Alex, I have not tried wiping it with a solvent... Is there one you would suggest, napth, dna, acetone?

Author:  Alex Kleon [ Wed Apr 13, 2016 5:03 pm ]
Post subject:  Re: Ebony Color Issues...

sdsollod wrote:
Alex, I have not tried wiping it with a solvent... Is there one you would suggest, napth, dna, acetone?


I'd just use paint thinner, or naptha. DNA flashes off quickly, and can cause moisture in the wood to evaporate, as well.

Alex

Author:  Chris Pile [ Wed Apr 13, 2016 6:02 pm ]
Post subject:  Re: Ebony Color Issues...

Looks like mineral content to me.... may not wipe off.

Author:  sdsollod [ Wed Apr 13, 2016 8:37 pm ]
Post subject:  Re: Ebony Color Issues...

I don't remember the week acid you use on mineral spots. Acetic acid?

Author:  Ben-Had [ Wed Apr 13, 2016 9:33 pm ]
Post subject:  Re: Ebony Color Issues...

I use acetone for that Steve. Sometimes get mineral streaks in EIR as well. The acetone dissolves the natural oils and its like staining it but I think you just have piece of the "new" ebony that is being sold. I have found recently that getting solid black is getting harder and harder to find.

Author:  bftobin [ Thu Apr 14, 2016 7:03 am ]
Post subject:  Re: Ebony Color Issues...

Don't have it in front of me, but muriatic(?) acid. It's also used by people doing marble work etc for clean up.
Rubber gloves and a mask and good ventilation unless it's a very mild solution.
Ebony is becoming more and more like that. There's a Youtube clip by Bob Taylor about this. Massive quantities of
ebony were left and the ground because only one in three(?) trees was black enough. Now Taylor and others are
buying not so black ebony, and players will slowly have to get used to it.
I bought 50 bridges from one of our sponsors six months ago that were said to be 'jet black'. Most were but about one third
were not. Still a great buy and I am very happy with the quality. And, I have had some younger players say they like
the streaks because it looks like woods and not so much like plastic.

## How to complete this task:
Repeat word for word the passage of the ebony color thread starting at "Author:  Alex Kleon" and ending at "evaporate, as well.". Rely only on the forum thread about ebony color.

## Supplied material:
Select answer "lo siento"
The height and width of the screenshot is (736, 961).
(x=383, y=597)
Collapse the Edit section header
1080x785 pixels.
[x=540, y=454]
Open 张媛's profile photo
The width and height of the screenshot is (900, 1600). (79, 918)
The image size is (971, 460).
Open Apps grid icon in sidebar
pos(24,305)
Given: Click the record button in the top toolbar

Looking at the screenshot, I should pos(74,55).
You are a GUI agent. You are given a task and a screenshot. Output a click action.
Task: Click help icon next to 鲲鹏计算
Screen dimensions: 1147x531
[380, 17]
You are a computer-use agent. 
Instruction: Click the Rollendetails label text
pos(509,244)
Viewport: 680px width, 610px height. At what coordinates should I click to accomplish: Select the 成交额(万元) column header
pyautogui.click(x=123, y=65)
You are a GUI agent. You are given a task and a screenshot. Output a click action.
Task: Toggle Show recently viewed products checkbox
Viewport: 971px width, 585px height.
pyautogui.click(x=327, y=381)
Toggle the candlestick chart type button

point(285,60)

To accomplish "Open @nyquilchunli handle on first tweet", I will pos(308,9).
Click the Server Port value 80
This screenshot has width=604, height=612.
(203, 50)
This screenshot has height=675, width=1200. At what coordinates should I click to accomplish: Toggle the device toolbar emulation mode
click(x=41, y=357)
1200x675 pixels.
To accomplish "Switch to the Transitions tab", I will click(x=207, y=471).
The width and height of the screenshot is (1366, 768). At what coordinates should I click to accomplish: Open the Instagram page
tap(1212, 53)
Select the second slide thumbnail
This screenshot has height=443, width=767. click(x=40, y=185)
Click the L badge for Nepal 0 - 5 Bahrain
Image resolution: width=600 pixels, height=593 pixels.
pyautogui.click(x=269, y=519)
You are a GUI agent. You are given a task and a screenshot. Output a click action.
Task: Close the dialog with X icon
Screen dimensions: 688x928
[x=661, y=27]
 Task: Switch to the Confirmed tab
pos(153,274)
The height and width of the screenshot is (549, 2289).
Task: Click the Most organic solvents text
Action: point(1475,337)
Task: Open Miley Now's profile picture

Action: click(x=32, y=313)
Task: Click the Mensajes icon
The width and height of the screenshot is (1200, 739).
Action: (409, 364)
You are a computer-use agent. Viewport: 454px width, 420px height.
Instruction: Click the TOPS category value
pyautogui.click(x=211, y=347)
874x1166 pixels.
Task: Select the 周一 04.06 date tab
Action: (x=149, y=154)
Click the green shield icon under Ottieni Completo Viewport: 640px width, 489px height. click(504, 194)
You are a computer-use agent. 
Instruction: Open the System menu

## Result of this task:
Author:  Alex Kleon [ Wed Apr 13, 2016 5:03 pm ]
Post subject:  Re: Ebony Color Issues...

sdsollod wrote:
Alex, I have not tried wiping it with a solvent... Is there one you would suggest, napth, dna, acetone?


I'd just use paint thinner, or naptha. DNA flashes off quickly, and can cause moisture in the wood to evaporate, as well.